What to do:
For the entries below, the result should be an exact transcription of the lines from the one with "719x719 pixels. At" up to and including the one with "Select the Poplin Shirt Regular Fit title", and only those.

Extracted data:
--------

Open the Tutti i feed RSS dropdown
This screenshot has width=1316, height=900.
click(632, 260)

--------

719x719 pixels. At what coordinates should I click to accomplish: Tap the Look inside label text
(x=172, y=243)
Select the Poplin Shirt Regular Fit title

--------

Problem solution:
719x719 pixels. At what coordinates should I click to accomplish: Tap the Look inside label text
(x=172, y=243)
Select the Poplin Shirt Regular Fit title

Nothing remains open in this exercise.